Eine klare Priorität des ERC wissenschaftlichen Rates war und ist junge Forscherinnen und Forscher zu unterstützen: 2/3 der ERC Grantees sind in der Tat jünger als 40 Jahre. Die Verträge, die mit Ihrer Institution von der ERC Exekutivagentur, die dem ERC praktisch und effizient dient, unterzeichnet werden, geben den Grantees viel Macht. Es ist sicher ein mächtiger Beitrag des ERCs zum Aufbau der nächsten Generation von Wissenschaftsexperten in Europa.

Hier ist es vielleicht geeignet eine besondere Maßnahme, die vom ERC wissenschaftlichen Rat getroffen wurde, wieder ans Licht zu bringen: Frauen, die Kinder erziehen, sehen die obere Altersgrenze für die Antragsstellung in den ERC Kategorien „Starting“ und „Consolidator“ Grant um 18 Monaten pro Kind verschoben. Das gilt auch natürlich für Männer, die von ihrem Arbeitsplatz für eine Zeit lang Abstand nehmen. Diese Maßnahme wirkt richtig, d.h. Leute, die davon profitieren sollten, eine ähnliche Erfolgsquote als die anderen Kandidaten haben.

Ich kann diese Rede nicht schließen, ohne explizit zu erwähnen, dass der Einfluss des ERCs auf die Entwicklung der Forschung von Industriellen extrem positiv anerkannt wird. Ein Beweis dafür wurde im Januar in Davos gegeben. Dort teilten Wirtschaftsführer wie die CEOs von Merck, Solvay und Carlsberg Ihre Meinung darüber mit den Gästen eines Mittagsessens mit 80 Teilnehmern, das zusammen vom World Economic Forum und ERC organisiert wurde.

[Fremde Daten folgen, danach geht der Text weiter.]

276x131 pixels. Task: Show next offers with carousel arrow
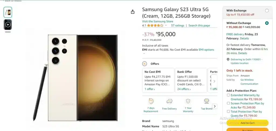click(214, 81)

Vielleicht noch wichtiger für eine langfristig erfolgreiche Zukunft Europas in dem heute sehr intensiv gewordenen internationalen Wettbewerb um Experten ist die Rolle des ERCs in der Ankurbelung von Reformen im Forschungsbereich. In der Tat haben viele Länder entschieden, ihre nationale Struktur für das Forschungsökosystem zu reformieren, und oft haben sie den ERC als Model genommen.

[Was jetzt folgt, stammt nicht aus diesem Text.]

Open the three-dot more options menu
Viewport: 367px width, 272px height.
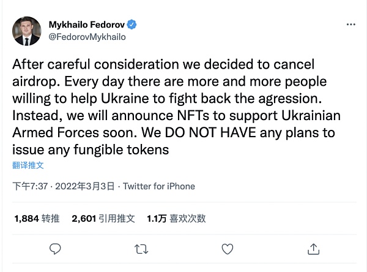[x=350, y=25]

Ganz zum Schluss möchte ich mich bei allen Leuten, von politischen Leiterinnen und Leitern zu Beamten der Europäischen Kommission und natürlich auch akademischen Kolleginnen und Kollegen, ganz herzlich für das wunderbare Abenteuer, das ERC geworden ist, bedanken. Sehr viele Leute haben sich darum bemüht. Aber was getan wurde ist kaum zu glauben. Es ergibt ein echtes Beispiel der wunderbaren Bedeutung Europas, was Forschung betrifft. Wir müssen auf diesen Erfolg bauen. Diese Perspektive sollte die Basis für die Vorbereitung des nächsten europäischen Rahmenprogramms FP9 sein, in dem der ERC eine noch wichtigere Rolle spielen sollte. Es war genau die Basis, worauf der wissenschaftliche Rat des ERCs seine Vorschläge für FP9 gebaut hat. Wir sind alle gespannt, mehr darüber von der wissenschaftlichen Gemeinschaft, insbesondere von den ERC Grantees selbst, zu hören, und natürlich auch von allen Ansprechpersonen, Politikern so wie Beamten, die die Vorbereitungen des Rahmenprogramms gestalten werden.

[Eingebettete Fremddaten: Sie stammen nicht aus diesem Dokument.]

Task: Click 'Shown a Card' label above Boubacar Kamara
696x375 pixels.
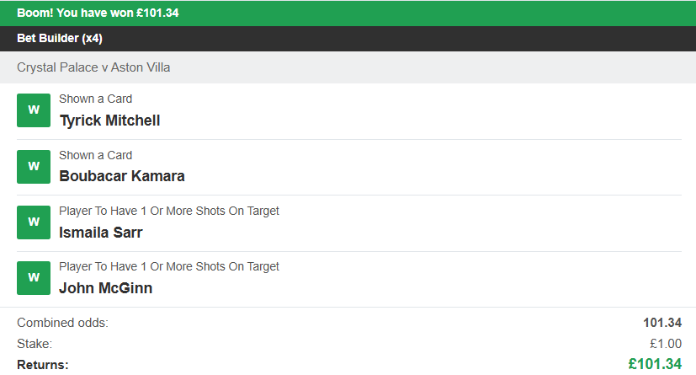Action: pyautogui.click(x=95, y=155)
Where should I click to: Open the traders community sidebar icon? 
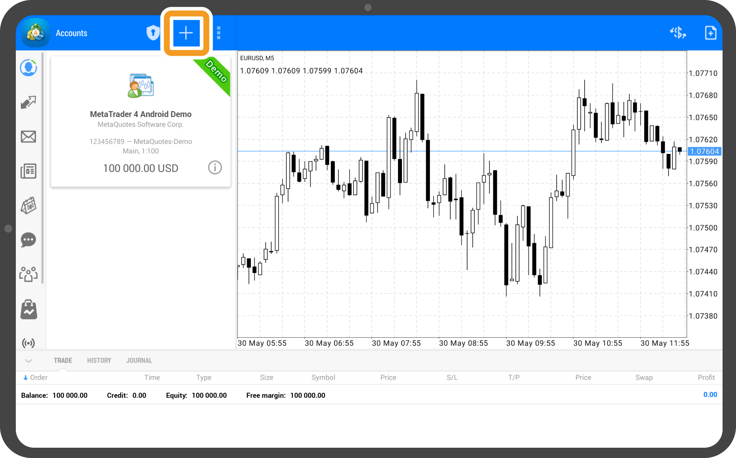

Wir müssen ein noch erfolgreicheres Kapitel des ERCs aufschlagen, und dafür brauchen wir die breiteste Unterstützung. Der ERC möchte mit Ihnen gemeinsam höchste Ansprüche und Ziele erfüllen. Lassen Sie uns gemeinsam diesen Weg gehen, um die Zukunft der Wissenschaft und Innovation, die so kritisch für Europas Weiterentwicklung ist, zu sichern!

Ich danke Ihnen für Ihre Aufmerksamkeit.